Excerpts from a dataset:

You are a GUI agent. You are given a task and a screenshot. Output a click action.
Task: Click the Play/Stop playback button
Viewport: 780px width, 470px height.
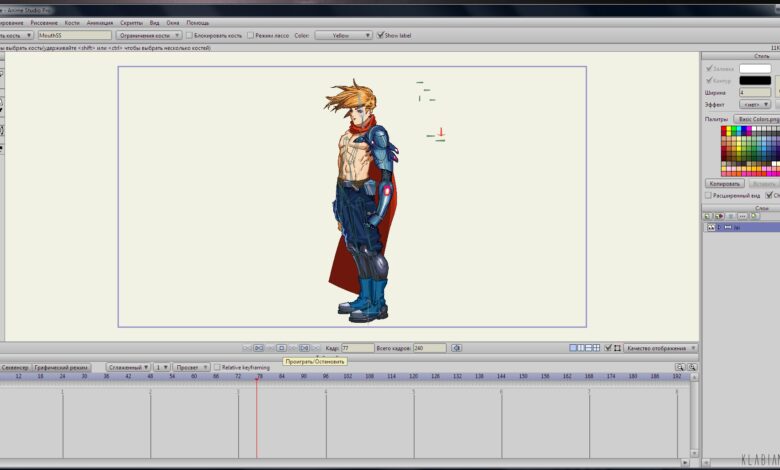(x=281, y=348)
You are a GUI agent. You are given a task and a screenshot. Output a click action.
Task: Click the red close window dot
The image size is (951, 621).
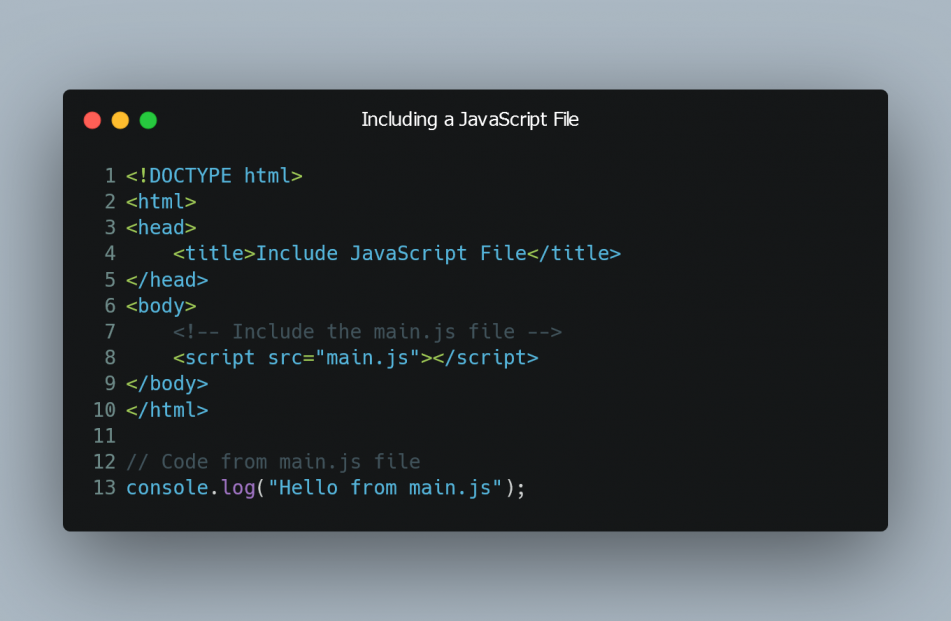[92, 120]
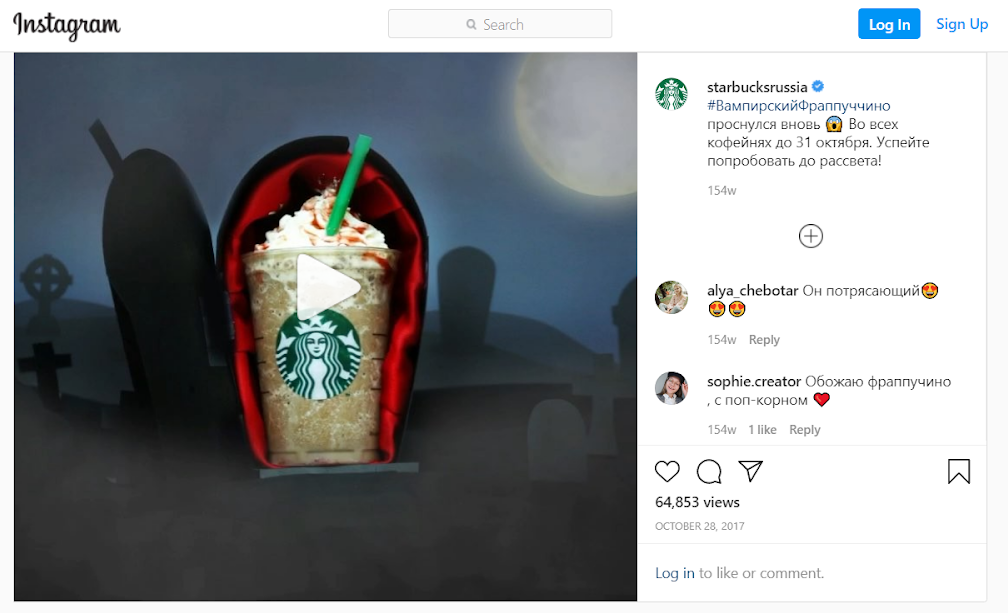Screen dimensions: 1008x613
Task: Open the starbucksrussia username link
Action: click(x=757, y=87)
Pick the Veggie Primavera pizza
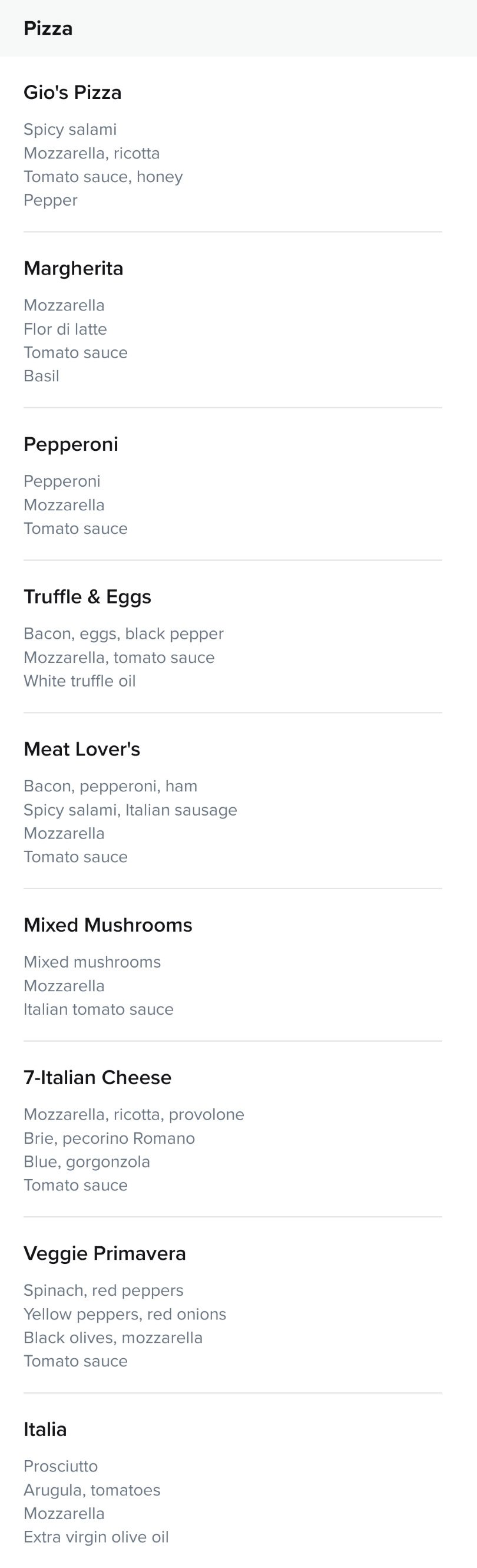This screenshot has height=1568, width=477. click(x=105, y=1253)
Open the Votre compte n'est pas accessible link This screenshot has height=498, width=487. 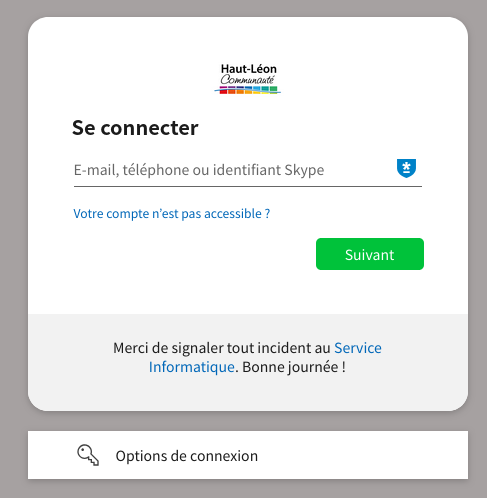point(172,213)
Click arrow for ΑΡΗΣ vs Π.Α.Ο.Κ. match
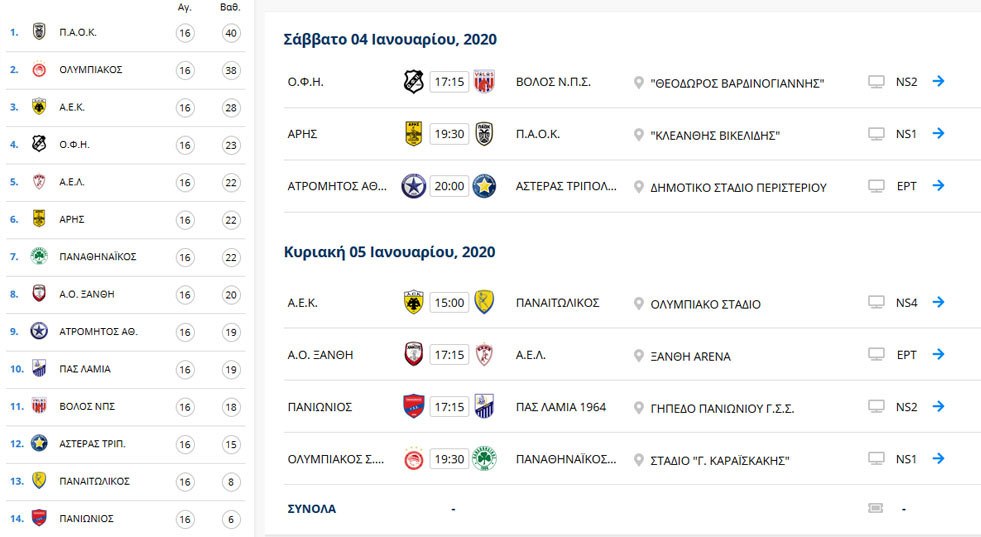The height and width of the screenshot is (537, 981). [x=938, y=133]
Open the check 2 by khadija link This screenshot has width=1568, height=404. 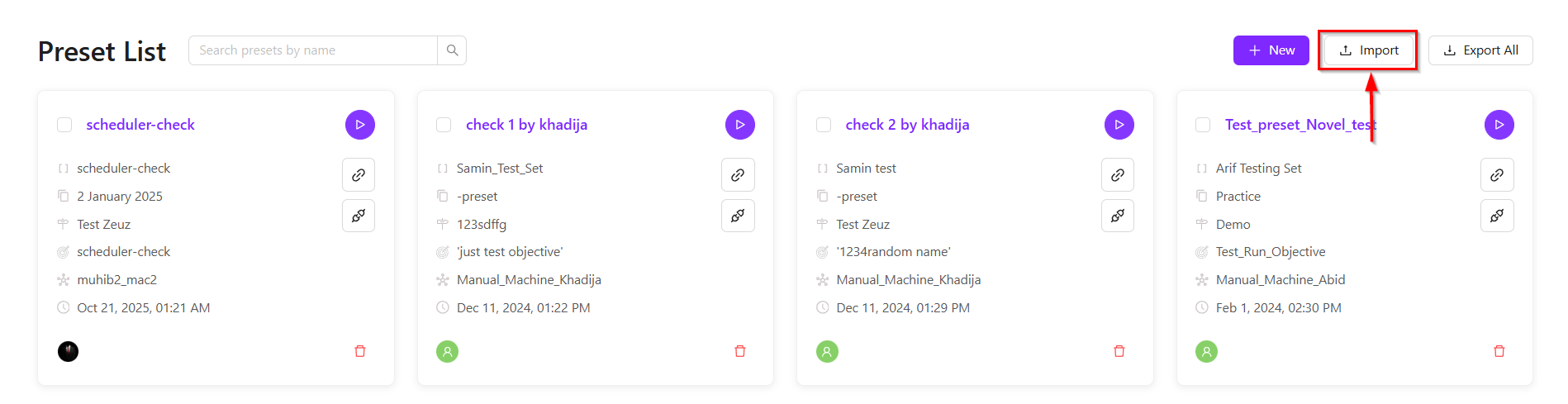[907, 125]
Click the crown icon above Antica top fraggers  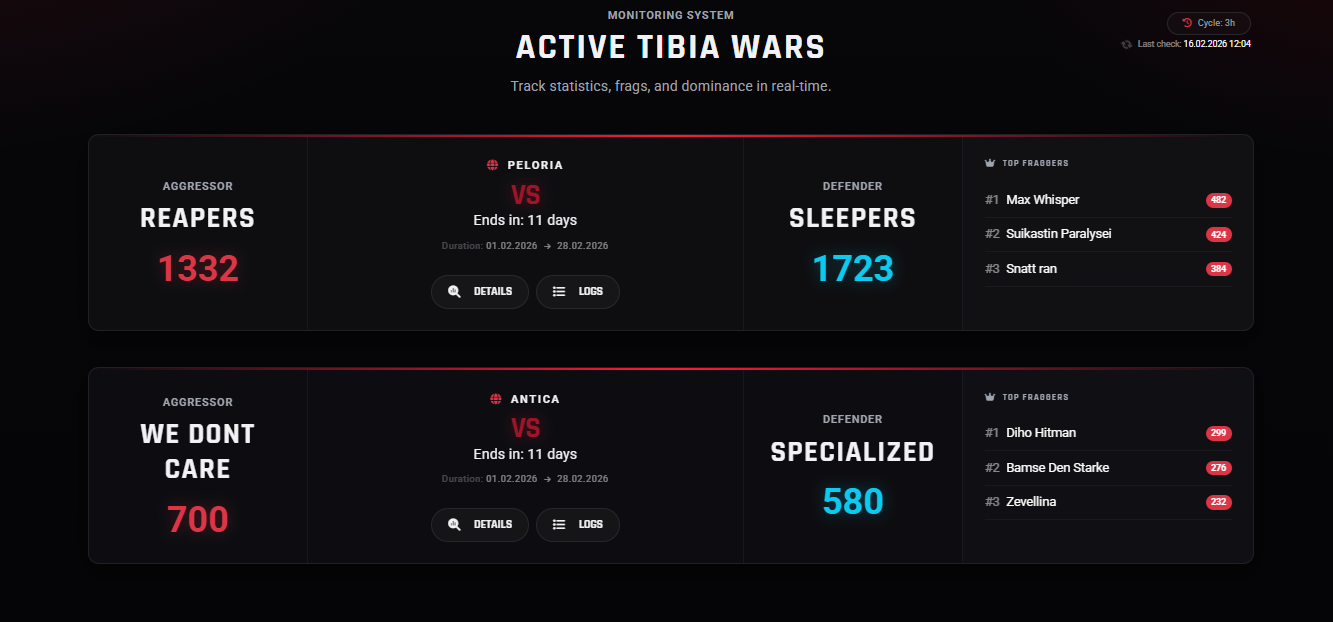pos(989,396)
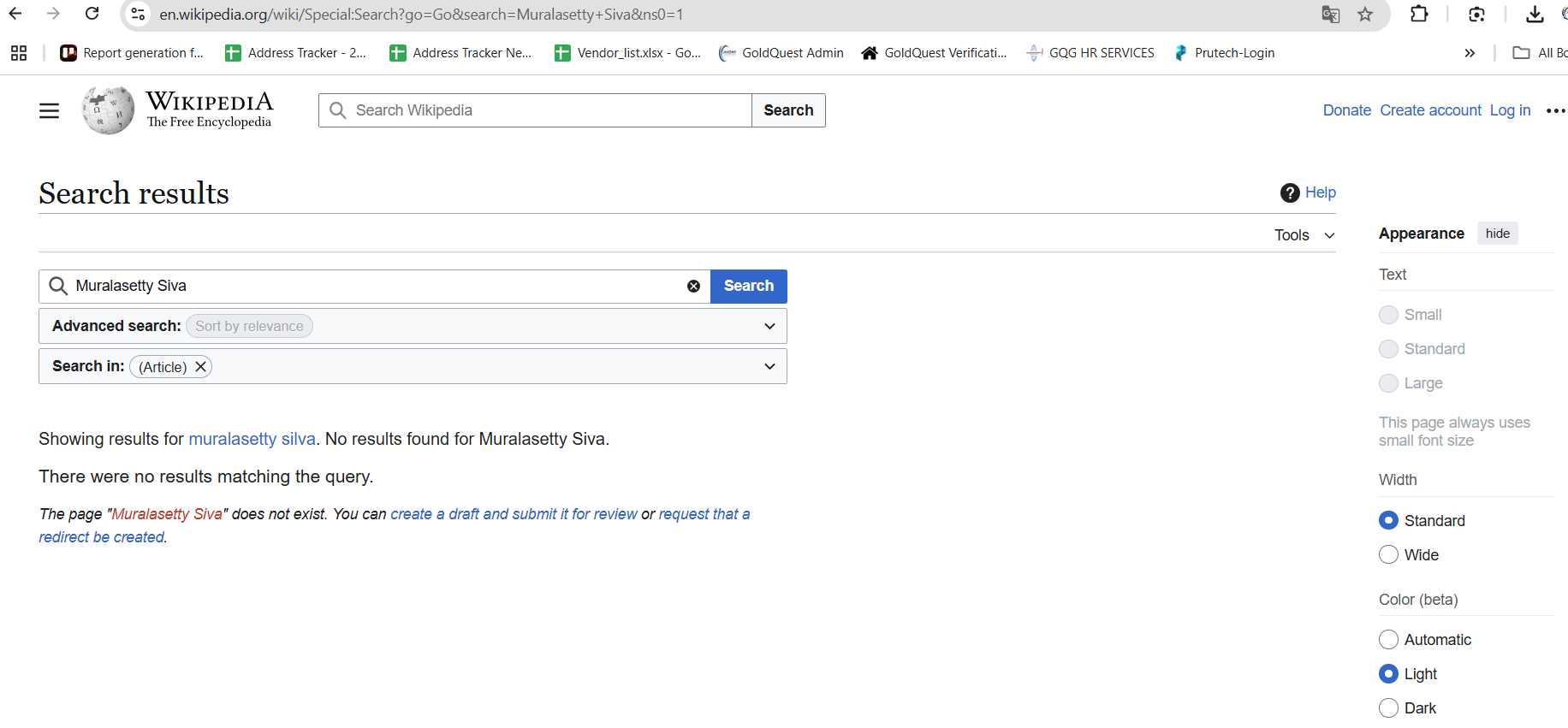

◆ **ASSIGNMENT**
Copy the records above exactly, from the first line through the line containing "Task: Click the red close window dot", and leave out the pictures.

◆ **WRITTEN SOLUTION**
You are a GUI agent. You are given a task and a screenshot. Output a click action.
Task: Click the Play/Stop playback button
Viewport: 780px width, 470px height.
(x=281, y=348)
You are a GUI agent. You are given a task and a screenshot. Output a click action.
Task: Click the red close window dot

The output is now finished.